What needs to be done:
Go over the lines below, and when one contains the word "price", copy it.

== Segment start ==

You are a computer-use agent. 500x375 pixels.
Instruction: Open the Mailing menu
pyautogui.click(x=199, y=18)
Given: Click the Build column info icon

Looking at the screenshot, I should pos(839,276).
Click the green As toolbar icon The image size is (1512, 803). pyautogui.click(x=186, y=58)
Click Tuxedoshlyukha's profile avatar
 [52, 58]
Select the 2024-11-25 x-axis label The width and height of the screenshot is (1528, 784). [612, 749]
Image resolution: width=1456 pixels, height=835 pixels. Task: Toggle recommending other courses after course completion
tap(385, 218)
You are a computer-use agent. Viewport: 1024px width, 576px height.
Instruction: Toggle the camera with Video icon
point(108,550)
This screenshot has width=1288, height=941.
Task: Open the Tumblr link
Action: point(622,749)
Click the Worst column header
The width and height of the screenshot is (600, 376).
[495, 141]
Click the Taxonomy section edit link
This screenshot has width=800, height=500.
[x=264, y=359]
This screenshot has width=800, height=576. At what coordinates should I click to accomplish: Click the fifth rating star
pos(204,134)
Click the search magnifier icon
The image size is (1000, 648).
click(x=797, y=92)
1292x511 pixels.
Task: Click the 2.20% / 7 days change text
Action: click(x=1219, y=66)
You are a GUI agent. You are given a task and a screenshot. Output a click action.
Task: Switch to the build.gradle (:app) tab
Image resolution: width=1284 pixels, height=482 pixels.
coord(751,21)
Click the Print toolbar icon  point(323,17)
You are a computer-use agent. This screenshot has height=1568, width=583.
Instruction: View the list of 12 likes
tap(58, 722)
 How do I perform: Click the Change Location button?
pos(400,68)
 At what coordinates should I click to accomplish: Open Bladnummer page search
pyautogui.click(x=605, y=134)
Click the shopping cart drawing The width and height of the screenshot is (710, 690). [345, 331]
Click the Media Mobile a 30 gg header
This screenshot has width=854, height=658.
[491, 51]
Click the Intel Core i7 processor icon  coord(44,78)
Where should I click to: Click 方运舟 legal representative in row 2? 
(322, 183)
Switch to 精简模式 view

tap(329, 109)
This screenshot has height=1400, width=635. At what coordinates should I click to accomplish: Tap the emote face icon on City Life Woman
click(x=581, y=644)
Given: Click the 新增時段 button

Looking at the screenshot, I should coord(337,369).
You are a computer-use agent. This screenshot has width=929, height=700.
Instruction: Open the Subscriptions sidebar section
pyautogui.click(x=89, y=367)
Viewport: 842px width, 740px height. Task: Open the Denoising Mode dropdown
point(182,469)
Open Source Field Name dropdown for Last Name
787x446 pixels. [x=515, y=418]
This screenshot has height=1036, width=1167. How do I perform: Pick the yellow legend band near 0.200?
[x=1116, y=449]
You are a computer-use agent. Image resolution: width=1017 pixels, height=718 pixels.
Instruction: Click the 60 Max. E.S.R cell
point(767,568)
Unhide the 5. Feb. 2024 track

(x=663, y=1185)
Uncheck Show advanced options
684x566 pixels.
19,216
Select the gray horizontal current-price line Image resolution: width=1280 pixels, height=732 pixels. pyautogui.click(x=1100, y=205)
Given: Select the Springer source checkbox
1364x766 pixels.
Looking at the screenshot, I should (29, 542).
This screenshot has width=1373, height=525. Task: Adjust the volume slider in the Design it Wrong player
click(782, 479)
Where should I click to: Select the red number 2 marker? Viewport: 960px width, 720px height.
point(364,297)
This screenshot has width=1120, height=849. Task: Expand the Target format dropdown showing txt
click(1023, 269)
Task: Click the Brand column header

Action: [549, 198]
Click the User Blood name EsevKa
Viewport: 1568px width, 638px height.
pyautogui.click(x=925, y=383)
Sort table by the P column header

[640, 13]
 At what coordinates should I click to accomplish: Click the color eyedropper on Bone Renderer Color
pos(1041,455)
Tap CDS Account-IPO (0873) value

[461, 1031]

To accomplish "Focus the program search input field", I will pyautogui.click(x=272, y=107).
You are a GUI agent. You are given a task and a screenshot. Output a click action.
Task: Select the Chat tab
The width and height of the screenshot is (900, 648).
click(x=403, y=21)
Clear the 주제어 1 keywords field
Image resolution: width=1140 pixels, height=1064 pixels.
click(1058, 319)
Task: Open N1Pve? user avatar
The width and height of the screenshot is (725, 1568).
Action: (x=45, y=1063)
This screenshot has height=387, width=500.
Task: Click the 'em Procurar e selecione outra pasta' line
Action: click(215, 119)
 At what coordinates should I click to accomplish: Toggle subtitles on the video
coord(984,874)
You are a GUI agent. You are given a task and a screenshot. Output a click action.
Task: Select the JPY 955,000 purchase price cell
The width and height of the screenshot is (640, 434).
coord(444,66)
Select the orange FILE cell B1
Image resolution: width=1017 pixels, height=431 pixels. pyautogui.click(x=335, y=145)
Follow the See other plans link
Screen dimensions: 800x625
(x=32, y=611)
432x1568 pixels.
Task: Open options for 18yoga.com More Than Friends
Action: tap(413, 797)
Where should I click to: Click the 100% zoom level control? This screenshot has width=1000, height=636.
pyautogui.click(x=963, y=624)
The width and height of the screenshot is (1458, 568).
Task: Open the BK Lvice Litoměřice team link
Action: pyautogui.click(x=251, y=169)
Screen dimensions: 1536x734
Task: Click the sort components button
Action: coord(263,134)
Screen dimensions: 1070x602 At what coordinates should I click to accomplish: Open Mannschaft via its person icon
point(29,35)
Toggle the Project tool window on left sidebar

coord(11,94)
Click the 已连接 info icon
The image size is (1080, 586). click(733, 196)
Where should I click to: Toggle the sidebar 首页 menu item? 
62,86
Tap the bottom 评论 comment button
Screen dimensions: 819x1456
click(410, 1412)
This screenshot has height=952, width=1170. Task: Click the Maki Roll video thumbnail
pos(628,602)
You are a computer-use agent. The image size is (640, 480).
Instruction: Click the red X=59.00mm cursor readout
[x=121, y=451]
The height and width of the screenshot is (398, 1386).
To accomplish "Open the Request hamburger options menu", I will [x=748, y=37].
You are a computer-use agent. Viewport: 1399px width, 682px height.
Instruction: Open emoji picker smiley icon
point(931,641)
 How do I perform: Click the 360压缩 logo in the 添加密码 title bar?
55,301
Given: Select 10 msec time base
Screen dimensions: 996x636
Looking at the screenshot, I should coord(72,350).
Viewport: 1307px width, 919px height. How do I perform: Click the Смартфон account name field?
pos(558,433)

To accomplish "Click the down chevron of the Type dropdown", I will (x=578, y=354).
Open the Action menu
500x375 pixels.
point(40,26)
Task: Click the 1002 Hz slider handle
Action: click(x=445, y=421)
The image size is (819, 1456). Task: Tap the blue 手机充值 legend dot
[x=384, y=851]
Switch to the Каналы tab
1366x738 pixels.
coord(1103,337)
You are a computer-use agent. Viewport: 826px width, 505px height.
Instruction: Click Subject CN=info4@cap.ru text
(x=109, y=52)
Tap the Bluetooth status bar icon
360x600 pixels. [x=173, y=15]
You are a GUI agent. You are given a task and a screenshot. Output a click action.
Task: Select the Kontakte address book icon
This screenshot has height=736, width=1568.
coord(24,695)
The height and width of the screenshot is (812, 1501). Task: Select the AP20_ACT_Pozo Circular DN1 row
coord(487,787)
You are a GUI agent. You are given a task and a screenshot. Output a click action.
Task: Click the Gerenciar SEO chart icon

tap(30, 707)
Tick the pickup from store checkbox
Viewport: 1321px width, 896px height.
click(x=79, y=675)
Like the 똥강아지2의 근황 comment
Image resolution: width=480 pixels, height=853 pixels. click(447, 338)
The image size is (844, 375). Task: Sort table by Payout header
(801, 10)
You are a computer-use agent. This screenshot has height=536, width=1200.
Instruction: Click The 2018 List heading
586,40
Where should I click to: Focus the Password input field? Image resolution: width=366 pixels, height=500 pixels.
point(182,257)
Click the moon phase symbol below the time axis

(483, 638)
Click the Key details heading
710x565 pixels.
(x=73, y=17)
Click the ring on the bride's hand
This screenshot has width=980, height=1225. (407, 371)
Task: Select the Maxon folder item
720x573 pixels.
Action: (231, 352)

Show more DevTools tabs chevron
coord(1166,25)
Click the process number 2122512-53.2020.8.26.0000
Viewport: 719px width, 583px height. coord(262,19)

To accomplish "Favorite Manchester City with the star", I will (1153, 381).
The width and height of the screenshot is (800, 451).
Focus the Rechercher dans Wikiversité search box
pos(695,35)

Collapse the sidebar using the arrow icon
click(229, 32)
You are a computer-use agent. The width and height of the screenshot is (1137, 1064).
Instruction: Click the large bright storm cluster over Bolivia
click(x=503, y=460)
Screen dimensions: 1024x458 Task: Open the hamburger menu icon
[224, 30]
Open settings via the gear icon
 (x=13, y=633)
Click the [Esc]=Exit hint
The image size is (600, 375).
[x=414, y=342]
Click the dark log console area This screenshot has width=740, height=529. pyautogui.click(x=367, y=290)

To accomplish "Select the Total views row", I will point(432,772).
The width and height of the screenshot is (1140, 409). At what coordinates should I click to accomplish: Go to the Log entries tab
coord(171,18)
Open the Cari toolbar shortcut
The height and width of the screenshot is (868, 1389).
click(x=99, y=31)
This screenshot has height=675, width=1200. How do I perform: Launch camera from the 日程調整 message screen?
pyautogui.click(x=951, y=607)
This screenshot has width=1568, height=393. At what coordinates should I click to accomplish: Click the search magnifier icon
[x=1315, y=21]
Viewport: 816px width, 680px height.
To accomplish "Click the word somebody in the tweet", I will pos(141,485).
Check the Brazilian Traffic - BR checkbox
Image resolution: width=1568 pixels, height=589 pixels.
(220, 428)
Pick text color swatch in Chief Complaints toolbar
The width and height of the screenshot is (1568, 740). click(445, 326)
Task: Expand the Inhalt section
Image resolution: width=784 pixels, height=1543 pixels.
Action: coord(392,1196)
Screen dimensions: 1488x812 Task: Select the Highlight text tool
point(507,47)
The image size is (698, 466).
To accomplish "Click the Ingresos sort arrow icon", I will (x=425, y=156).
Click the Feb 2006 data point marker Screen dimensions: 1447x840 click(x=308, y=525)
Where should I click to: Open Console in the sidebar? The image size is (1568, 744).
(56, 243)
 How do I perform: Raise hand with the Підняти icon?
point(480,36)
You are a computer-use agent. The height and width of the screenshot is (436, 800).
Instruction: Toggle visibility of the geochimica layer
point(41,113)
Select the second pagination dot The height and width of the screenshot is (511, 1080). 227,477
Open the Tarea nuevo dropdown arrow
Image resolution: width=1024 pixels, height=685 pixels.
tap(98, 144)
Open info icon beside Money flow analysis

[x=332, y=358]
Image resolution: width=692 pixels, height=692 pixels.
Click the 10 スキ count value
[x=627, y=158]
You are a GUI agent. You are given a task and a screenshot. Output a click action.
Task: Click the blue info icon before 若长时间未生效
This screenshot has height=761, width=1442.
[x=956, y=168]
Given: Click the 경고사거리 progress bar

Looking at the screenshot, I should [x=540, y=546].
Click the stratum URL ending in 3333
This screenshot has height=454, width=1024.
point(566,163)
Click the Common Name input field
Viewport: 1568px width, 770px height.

== Segment end ==

Solved exercise:
Select the gray horizontal current-price line Image resolution: width=1280 pixels, height=732 pixels. pyautogui.click(x=1100, y=205)
Task: Select the JPY 955,000 purchase price cell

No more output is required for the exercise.